Игорь Евгеньевич Тамм был впоследствии одним из главных действующих лиц в создании водородной бомбы, а уже в 1928 году в своем учебнике теории электричества он описал магнитные поверхности, впоследствии сыгравшие решающую роль в системах для управляемого термоядерного синтеза вроде токамака, предложенного им совместно с А.Д. Сахаровым. Нобелевскую премию 1958 года И.Е. Тамм (с И.М. Франком и П. А. Черенковым) получили за создание в 1937 году теории открытого в 1934 году излучения С.И. Вавилова — П.А. Черенкова, — теории, которая, по его мнению, не была его лучшей работой: его вклады в теорию ядерных сил и методы расчета сложных ядер давно вошли в мировой фонд физики.
Таммы и Леонтовичи, Ландсберги и Папалекси входили в число ближайших друзей моих родителей, и я имел счастье немало разговаривать с ними с ранних лет.
Больше возражений, чем физики, всегда вызывал у меня (в возрасте около 10 лет) другой наш родственник — А.Г. Гурвич, у которого я тоже бывал почти каждую неделю. Недавно я встретил в иностранной научной печати несколько восторженных отзывов на его старую теорию «биологического поля» (достойную, согласно этим отзывам, Нобелевской премии).
Сущность этой теории состояла в том, что клетки, в процессе роста организма, обмениваются информацией посредством излучения специального вида, которое не имеет физической природы и детектируется только растущими же клетками (в качестве детекторов применялись обычно корни проросших семян).

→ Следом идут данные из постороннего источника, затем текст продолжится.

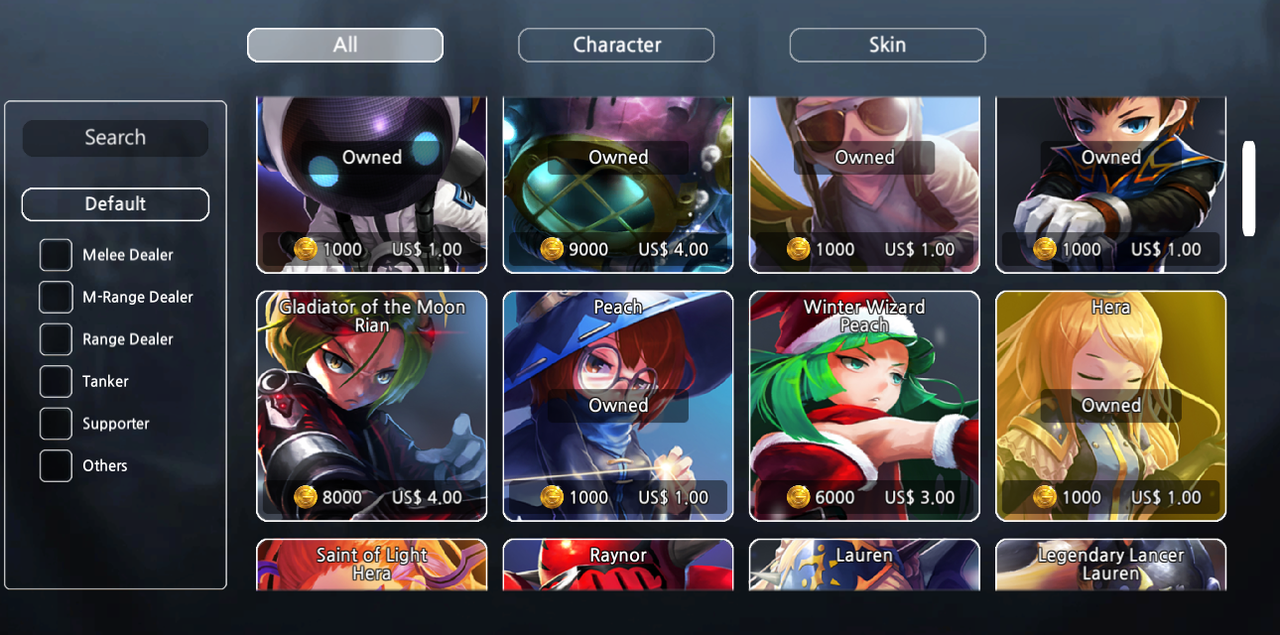Click the gold coin icon on Hera card

pos(1045,497)
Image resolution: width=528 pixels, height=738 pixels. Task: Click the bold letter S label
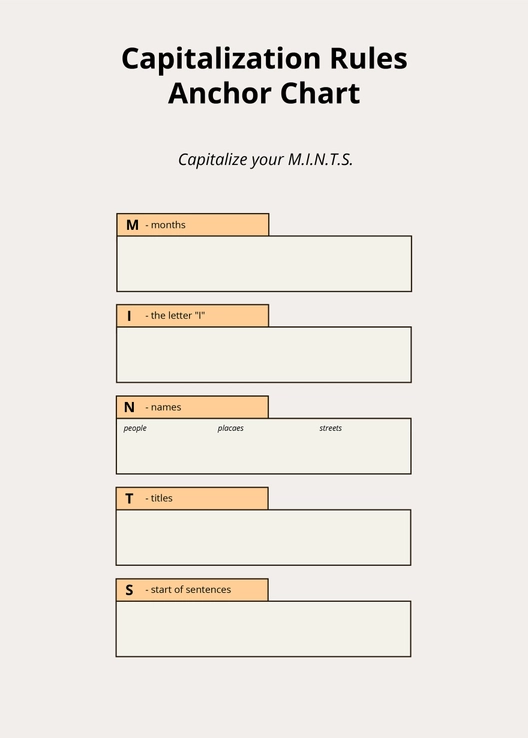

В этой теории меня всегда отпугивал её чрезвычайно абстрактный характер с рассуждениями вроде: «Поскольку мы об этом излучении ничего не знаем, кроме того, что физические приборы его не воспринимают, то она…». Подобные отрицательные доводы не убеждали меня десятилетнего и недостаточны даже сейчас. Конечно, я не мог проверить проводимые в этой школе опыты (довольно тонкие). Но в современных иностранных панегириках теории биологического поля Гурвича я прочел, что сейчас удалось повысить чувствительность физических детекторов настолько, что они стали воспринимать это излучение, оказавшееся ультрафиолетовым электромагнитным, причём многие вызывавшие сомнение наблюдения работ с биологическими детекторами теперь подтвердились.
В этих современных иностранных работах столь же восторженно описывается более новая российская теория гауссовой кривой вероятностей любых случайных отклонений, теория, согласно которой эта колоколообразная кривая, построенная экспериментально, всегда так осциллирует около гауссова распределения, что она имеет стандартное число максимумов (кажется, пять).
Здесь я вовсе не берусь судить о добросовестности приводимых экспериментальных данных, но могу только гордиться тем, что моя жена — врач — с трудом спасла однажды автора этой новой российской теории, когда он начал умирать у нас в гостях вследствие того, что его жена пробовала на нём, безопасны ли для жизни пациента разрабатываемые ею химические препараты.